No, really, this is a thing that happened.
The game is still b0nkers. We just spent an expansion running around the land of the dead and finished it off by punching death in the face until he fell over and turned into a blank robot. The sky got ripped in half and we fixed it. You want gonzo fantasy? We went to vampire heaven and found out vampire daddy was gasp a bad guy!
But you look at this from a lens that has seen different things. It’s played the original WoW, and has been playing the expansions. You’ve obviously watched Game of Thrones. Without an encyclopedic knowledge of what you consumed, I can say that it’s obvious that you have been consuming other media, and in doing so, you’ve added to the vocabulary of narrative structure you grasp and recognize, and that makes it feel different. You’re at the stage where you can see the strings, can recognize the shorthand and the trickery stories use to get you from point A to point Z.
Now, is WoW different now? Absolutely. Over the course of the eighteen years of its existence, hundreds of people have worked on it, millions of people have played it, I finally got my shoulders. The game is different. The narrative elements have changed. And yes, you, the audience, have also changed and grown.
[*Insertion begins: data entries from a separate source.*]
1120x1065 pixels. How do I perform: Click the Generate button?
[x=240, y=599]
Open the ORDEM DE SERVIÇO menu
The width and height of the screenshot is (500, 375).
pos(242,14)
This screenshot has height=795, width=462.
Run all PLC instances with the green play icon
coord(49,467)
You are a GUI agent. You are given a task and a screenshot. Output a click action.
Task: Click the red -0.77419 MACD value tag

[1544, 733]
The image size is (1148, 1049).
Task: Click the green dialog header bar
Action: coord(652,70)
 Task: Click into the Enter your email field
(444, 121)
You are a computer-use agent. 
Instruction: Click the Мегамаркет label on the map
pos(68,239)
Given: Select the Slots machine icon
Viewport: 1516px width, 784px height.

WoW is a river. There’s water in the same place it flowed when you were a kid, but it’s not the same water, and you’re not the same kid fishing off the side anymore.
Has anyone gotten tier from the timewalking weekly? I think it used to but doesn’t seem to anymore…
Someone may have, I don’t know what everyone is up to, but I sure haven’t.
Why we’re still letting Chrth live this lie that is his life as Kalcheus? Why are BW not banking on Chrth’s charting skills? Kalcheus obviously is not a good kalcheur. I think we’re at a loss here.
I’m not the boss of him. Liz is. So ask again tomorrow so Liz can answer. I assume she just hasn’t gotten around to it.
Four hours into grinding Honor Hold rep on my Rogue (what year is it?!) and I’m 3/4th the way into Honored. I could’ve taken one of my other characters that was already honored or revered, and capable of learning the mog I want, and gone from there, but where’s the fun suffering and pain in that?
Given that now the only thing besides a low-rep PVP daily that gives rep is Hellfire Citadel heroics, that means only a single run of each per day. I might just wait until the next TW event, which is BC, and buy rep tokens.
You can actually farm rep in those heroics, as long as you just kill mobs, not the bosses. Just kill everything up to the boss, then head outside and into another of the heroics and kill everything up to the first boss, then head to the next one. Once you’ve done all three, reset and run the first one again.
Even now that you’re Honored, you can keep doing that in Shattered Halls. Just kill everything up to the first boss, then run out and reset. The trash should respawn and you can kill it again.
Oh, and it’s 2020. I thought I mentioned that.
Okay, it’s 2020 II: The Revenge of 2020, and I’m gonna go not weep into a pillow. Talk to y’all later!